# Developing Python Packages

## Introduction

These are my notes for DataCamp's course [_Developing Python Packages_](https://www.datacamp.com/courses/developing-python-packages).

This course is presented by James Fulton, Climate Informatics Researcher. Collaborators are Amy Peterson and Maggie Matsui.

Prerequisites:

- Introduction to Shell
- [Writing Functions in Python](../Writing%20Functions%20in%20Python/Writing%20Functions%20in%20Python.ipynb)

This course is part of these tracks:

- Data Scientist Professional with Python
- Python Programmer

There are no downloadable data sets for this course.

## Versions

This notebook was created using Python 3.11.2.


## Imports
Imports are collected here for convenience and clarity.

In [None]:
import numpy as np
import scipy

import textanalysis.textanalysis

## From Loose Code to Local Package

### Starting a Package

#### Why Build a Package?

Build a package to:
- make your code easier to use
- avoid copying and pasting code
- keep your functions up to date
- give your code to others

#### Course Content

This course involves building a full package. The course covers:

- file layout
- structuring imports
- making the package installable
- adding licenses and READMEs
- style and unit tests for a high quality package
- registering and publishing your package to PyPI (the Python Package Index)
- using package templates

#### Scripts, Modules, and Packages

| Term | Description |
| :--- | :--- |
| sript | a Python file which is run like `python myscript.py`and which is design to do one set of tasks |
| package | a directory of Python code files to be imported (e.g., `numpy`); all of the code is related and works together |
| subpackage | a smaller package inside a package (e.g., `numpy.random`, `numpy.linalg` |
| module | a Python file inside a package which stores package code; each module stores some of the package code |
| library | either a package or a collection of packages (e.g., the Python standard library, which includes packages such as `math`, `os`, or `datetime`|

#### Directory Tree of a Package

This is an example of a directory as used in this course:

    mysimplepackage/
    |-- simplemodule.py
    |-- __init__.py

- This directory, `mysimplepackage`, is an example of a simplest Python package
- `simplemodule.py` contains all of the package code
- `__init__.py` marks this directory as a Python package

Initially, the `__init__.py` file is completely empty, but later in the course this file will be used to structure the package imports.

#### Subpackages

The directory tree for a package contains subdirectories, as in this example, where `preprocessing` and `regression` are subdirectories of `mysklearn`:

    mysklearn/
    |-- __init__.py
    |-- preprocessing
    |   |-- __init__.py
    |   |-- normalize.py
    |   |-- standardize.py
    |-- regression
    |   |-- __init__.py
    |   |-- regression.py
    |-- utils.py

Each subpackage has its own `__init__.py` file.
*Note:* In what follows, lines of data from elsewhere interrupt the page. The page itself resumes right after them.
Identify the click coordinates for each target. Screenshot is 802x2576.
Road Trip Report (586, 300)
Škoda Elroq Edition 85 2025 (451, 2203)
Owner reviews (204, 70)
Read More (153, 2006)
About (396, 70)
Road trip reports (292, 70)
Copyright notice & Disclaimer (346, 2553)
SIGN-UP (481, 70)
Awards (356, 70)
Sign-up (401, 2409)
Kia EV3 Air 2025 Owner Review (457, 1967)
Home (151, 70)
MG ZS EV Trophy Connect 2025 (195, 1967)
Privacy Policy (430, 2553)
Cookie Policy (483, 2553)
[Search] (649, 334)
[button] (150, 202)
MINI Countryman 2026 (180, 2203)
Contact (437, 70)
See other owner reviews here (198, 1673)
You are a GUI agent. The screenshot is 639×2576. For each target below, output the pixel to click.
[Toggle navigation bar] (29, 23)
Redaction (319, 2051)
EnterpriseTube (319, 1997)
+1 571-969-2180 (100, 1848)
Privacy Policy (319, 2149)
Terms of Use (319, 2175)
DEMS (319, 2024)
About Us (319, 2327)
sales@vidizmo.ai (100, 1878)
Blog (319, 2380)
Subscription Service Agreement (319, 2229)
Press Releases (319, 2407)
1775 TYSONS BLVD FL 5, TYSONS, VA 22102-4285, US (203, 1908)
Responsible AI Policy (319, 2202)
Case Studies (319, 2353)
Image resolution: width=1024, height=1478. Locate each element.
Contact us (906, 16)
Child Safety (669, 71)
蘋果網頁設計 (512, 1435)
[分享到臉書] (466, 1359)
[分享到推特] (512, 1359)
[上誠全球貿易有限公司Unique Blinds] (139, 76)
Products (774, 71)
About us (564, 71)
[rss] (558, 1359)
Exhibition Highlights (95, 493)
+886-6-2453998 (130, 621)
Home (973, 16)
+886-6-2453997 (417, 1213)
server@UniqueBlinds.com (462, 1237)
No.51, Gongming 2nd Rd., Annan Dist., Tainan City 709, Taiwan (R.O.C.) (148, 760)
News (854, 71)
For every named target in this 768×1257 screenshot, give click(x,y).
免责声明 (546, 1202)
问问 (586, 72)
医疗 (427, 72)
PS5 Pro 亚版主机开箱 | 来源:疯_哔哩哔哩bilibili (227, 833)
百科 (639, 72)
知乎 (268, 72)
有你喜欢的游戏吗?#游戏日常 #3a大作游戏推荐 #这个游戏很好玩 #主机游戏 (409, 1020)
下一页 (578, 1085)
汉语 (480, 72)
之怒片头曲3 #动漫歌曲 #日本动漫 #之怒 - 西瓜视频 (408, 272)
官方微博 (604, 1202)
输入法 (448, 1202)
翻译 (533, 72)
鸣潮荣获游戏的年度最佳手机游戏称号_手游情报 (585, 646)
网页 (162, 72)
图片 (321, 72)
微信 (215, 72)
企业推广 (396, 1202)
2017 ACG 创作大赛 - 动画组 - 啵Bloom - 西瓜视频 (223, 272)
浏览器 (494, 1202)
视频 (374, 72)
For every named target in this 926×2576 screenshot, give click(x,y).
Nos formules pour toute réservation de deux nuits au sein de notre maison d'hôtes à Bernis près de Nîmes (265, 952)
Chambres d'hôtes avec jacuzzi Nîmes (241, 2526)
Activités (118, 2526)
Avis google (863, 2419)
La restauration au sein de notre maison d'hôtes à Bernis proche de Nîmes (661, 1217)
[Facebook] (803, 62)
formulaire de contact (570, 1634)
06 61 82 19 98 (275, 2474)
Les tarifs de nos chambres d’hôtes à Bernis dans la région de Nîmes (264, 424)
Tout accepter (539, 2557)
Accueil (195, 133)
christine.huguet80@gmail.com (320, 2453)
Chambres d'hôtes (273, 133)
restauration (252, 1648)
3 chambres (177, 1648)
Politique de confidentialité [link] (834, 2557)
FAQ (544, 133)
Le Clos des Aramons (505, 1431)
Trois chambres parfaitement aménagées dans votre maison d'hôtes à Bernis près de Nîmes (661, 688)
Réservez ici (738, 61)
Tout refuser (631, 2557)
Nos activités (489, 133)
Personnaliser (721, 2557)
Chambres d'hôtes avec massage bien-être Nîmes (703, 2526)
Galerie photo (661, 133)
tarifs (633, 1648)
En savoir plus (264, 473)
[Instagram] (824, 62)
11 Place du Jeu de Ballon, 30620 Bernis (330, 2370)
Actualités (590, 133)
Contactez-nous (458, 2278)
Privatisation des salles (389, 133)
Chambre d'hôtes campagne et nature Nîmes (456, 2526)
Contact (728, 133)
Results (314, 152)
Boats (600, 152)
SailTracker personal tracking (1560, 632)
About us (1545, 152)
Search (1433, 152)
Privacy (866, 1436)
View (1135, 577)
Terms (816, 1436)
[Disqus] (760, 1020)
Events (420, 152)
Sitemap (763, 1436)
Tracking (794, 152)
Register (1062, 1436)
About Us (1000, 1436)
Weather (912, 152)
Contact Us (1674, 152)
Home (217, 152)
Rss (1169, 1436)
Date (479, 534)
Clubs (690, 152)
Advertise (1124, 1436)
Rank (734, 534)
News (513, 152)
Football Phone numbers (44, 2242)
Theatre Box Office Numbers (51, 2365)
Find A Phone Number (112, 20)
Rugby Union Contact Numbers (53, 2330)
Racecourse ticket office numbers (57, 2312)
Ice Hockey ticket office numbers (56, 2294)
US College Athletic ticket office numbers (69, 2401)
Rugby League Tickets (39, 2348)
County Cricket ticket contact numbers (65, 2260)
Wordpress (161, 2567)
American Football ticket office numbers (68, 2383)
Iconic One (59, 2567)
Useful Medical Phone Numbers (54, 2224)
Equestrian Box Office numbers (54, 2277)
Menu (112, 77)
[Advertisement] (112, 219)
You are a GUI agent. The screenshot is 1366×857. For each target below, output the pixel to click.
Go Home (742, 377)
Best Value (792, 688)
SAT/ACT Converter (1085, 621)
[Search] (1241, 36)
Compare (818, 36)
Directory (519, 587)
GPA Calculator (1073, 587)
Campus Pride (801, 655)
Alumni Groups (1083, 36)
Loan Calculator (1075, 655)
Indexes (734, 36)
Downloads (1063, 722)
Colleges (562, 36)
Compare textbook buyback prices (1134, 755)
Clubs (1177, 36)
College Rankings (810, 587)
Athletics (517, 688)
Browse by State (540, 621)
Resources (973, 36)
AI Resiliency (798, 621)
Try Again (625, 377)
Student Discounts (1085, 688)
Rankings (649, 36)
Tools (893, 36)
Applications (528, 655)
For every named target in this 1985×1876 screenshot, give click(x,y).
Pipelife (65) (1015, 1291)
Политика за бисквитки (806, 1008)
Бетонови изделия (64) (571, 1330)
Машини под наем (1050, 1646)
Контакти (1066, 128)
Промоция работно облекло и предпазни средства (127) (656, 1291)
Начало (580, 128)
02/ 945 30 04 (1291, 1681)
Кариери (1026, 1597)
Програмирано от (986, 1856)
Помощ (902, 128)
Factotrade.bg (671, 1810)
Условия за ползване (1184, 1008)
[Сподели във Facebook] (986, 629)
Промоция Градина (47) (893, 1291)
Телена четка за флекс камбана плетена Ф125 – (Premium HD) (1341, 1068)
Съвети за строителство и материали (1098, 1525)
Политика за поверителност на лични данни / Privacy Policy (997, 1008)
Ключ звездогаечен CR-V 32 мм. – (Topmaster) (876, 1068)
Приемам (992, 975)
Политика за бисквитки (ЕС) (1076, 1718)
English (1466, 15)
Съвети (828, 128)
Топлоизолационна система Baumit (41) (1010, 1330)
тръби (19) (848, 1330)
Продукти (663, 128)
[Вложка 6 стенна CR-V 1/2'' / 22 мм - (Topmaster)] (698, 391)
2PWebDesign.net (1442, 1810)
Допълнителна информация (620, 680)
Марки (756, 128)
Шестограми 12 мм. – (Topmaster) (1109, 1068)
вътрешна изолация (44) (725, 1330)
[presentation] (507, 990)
Use subpackages to organize your code, placing related functions and classes in the same module, and related modules in the same subpackage.

#### Modules, Packages, and Subpackages (Exercise)

Name the different parts of this package directory tree:

    directory1/
    |-- __init__.py
    |-- directory2
    |   |-- __init__.py
    |   |-- file1.py
    |-- file2.py

- Module
    - file1.py
    - file2.py
- Package
    - directory1
- Subpackage
    - directory2

#### From Script to Package (Exercise)

Start with this code and convert it to a generalized function you can use on any text file for any list of search words. This will be the first function in a new library (module or package). This code comes from the course [Writing Functions in Python](../Writing%20Functions%20in%20Python/Writing%20Functions%20in%20Python.ipynb).
```python
# Open the text file
with open('alice.txt') as file:
    text = file.read()

n = 0
for word in text.split():
    # Count the number of times the words in the list appear
    if word.lower() in ['cat', 'cats']:
        n += 1

print('Lewis Carroll uses the word "cat" {} times'.format(n))
```
- Step 1: Create a new directory called textanalysis for your package.
- Step 2: Create`__init__.py` and `textanalysis.py` modules inside `textanalysis`.
- Step 3: Copy the code from `myscript.py` into `textanalysis.py`.
- Step 4: Modify `textanalysis.py` to create the function `count_words(filepath, words_list)`, which opens the text file `filepath` and returns the number of times the words in `words_list` appear.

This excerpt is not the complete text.